##### Data in this exercise

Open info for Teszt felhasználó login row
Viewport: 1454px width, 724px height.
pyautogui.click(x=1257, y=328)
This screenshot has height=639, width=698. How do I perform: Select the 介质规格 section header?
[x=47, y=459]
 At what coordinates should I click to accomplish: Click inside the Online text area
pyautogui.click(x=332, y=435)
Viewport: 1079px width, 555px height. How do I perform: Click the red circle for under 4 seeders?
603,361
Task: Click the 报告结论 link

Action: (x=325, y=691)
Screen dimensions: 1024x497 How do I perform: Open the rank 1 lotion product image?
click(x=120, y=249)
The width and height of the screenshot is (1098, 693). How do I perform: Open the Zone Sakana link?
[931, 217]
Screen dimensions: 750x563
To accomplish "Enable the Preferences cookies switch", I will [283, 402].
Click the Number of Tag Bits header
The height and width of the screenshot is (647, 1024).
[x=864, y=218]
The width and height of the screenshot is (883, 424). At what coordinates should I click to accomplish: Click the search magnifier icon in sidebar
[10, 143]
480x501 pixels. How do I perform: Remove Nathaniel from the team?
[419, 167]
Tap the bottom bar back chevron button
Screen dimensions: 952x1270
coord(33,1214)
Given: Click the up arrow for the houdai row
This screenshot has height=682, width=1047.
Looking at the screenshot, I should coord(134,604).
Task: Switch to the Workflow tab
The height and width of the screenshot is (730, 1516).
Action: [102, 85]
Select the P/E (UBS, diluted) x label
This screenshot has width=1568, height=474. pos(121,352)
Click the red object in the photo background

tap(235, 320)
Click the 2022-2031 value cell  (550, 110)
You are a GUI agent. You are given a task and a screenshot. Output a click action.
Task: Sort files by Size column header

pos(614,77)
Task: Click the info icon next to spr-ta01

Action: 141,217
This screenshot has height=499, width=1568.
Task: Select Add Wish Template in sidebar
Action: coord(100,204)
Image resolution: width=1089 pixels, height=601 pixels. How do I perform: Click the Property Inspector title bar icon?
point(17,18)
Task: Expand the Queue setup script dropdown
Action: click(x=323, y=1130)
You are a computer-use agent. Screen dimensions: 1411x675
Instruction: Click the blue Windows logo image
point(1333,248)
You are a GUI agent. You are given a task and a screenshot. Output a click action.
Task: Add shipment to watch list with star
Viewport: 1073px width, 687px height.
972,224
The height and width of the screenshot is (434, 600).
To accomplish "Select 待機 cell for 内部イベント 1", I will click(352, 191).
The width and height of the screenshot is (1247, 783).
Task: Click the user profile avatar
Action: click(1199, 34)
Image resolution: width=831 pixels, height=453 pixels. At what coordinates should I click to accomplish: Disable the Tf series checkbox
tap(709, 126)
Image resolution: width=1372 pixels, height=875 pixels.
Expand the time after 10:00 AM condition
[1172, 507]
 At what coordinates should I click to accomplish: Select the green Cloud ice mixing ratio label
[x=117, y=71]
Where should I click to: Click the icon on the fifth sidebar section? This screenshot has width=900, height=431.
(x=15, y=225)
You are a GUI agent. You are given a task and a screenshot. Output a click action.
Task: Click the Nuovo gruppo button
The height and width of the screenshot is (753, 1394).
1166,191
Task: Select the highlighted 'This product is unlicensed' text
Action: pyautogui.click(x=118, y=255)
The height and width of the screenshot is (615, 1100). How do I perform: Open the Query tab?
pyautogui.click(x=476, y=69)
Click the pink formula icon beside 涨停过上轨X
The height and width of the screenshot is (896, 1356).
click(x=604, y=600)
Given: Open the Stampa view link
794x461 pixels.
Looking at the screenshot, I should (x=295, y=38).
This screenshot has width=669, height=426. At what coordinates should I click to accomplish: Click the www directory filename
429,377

##########

### Goal of the exercise:
An exact copy of all the records above is needed.

### Answer to the problem:
Open info for Teszt felhasználó login row
Viewport: 1454px width, 724px height.
pyautogui.click(x=1257, y=328)
This screenshot has height=639, width=698. How do I perform: Select the 介质规格 section header?
[x=47, y=459]
 At what coordinates should I click to accomplish: Click inside the Online text area
pyautogui.click(x=332, y=435)
Viewport: 1079px width, 555px height. How do I perform: Click the red circle for under 4 seeders?
603,361
Task: Click the 报告结论 link

Action: (x=325, y=691)
Screen dimensions: 1024x497 How do I perform: Open the rank 1 lotion product image?
click(x=120, y=249)
The width and height of the screenshot is (1098, 693). How do I perform: Open the Zone Sakana link?
[931, 217]
Screen dimensions: 750x563
To accomplish "Enable the Preferences cookies switch", I will [283, 402].
Click the Number of Tag Bits header
The height and width of the screenshot is (647, 1024).
[x=864, y=218]
The width and height of the screenshot is (883, 424). At what coordinates should I click to accomplish: Click the search magnifier icon in sidebar
[10, 143]
480x501 pixels. How do I perform: Remove Nathaniel from the team?
[419, 167]
Tap the bottom bar back chevron button
Screen dimensions: 952x1270
coord(33,1214)
Given: Click the up arrow for the houdai row
This screenshot has height=682, width=1047.
Looking at the screenshot, I should coord(134,604).
Task: Switch to the Workflow tab
The height and width of the screenshot is (730, 1516).
Action: [102, 85]
Select the P/E (UBS, diluted) x label
This screenshot has width=1568, height=474. pos(121,352)
Click the red object in the photo background

tap(235, 320)
Click the 2022-2031 value cell  (550, 110)
You are a GUI agent. You are given a task and a screenshot. Output a click action.
Task: Sort files by Size column header

pos(614,77)
Task: Click the info icon next to spr-ta01

Action: 141,217
This screenshot has height=499, width=1568.
Task: Select Add Wish Template in sidebar
Action: coord(100,204)
Image resolution: width=1089 pixels, height=601 pixels. How do I perform: Click the Property Inspector title bar icon?
point(17,18)
Task: Expand the Queue setup script dropdown
Action: click(x=323, y=1130)
You are a computer-use agent. Screen dimensions: 1411x675
Instruction: Click the blue Windows logo image
point(1333,248)
You are a GUI agent. You are given a task and a screenshot. Output a click action.
Task: Add shipment to watch list with star
Viewport: 1073px width, 687px height.
972,224
The height and width of the screenshot is (434, 600).
To accomplish "Select 待機 cell for 内部イベント 1", I will click(352, 191).
The width and height of the screenshot is (1247, 783).
Task: Click the user profile avatar
Action: click(1199, 34)
Image resolution: width=831 pixels, height=453 pixels. At what coordinates should I click to accomplish: Disable the Tf series checkbox
tap(709, 126)
Image resolution: width=1372 pixels, height=875 pixels.
Expand the time after 10:00 AM condition
[1172, 507]
 At what coordinates should I click to accomplish: Select the green Cloud ice mixing ratio label
[x=117, y=71]
Where should I click to: Click the icon on the fifth sidebar section? This screenshot has width=900, height=431.
(x=15, y=225)
You are a GUI agent. You are given a task and a screenshot. Output a click action.
Task: Click the Nuovo gruppo button
The height and width of the screenshot is (753, 1394).
1166,191
Task: Select the highlighted 'This product is unlicensed' text
Action: pyautogui.click(x=118, y=255)
The height and width of the screenshot is (615, 1100). How do I perform: Open the Query tab?
pyautogui.click(x=476, y=69)
Click the pink formula icon beside 涨停过上轨X
The height and width of the screenshot is (896, 1356).
click(x=604, y=600)
Given: Open the Stampa view link
794x461 pixels.
Looking at the screenshot, I should (x=295, y=38).
This screenshot has width=669, height=426. At what coordinates should I click to accomplish: Click the www directory filename
429,377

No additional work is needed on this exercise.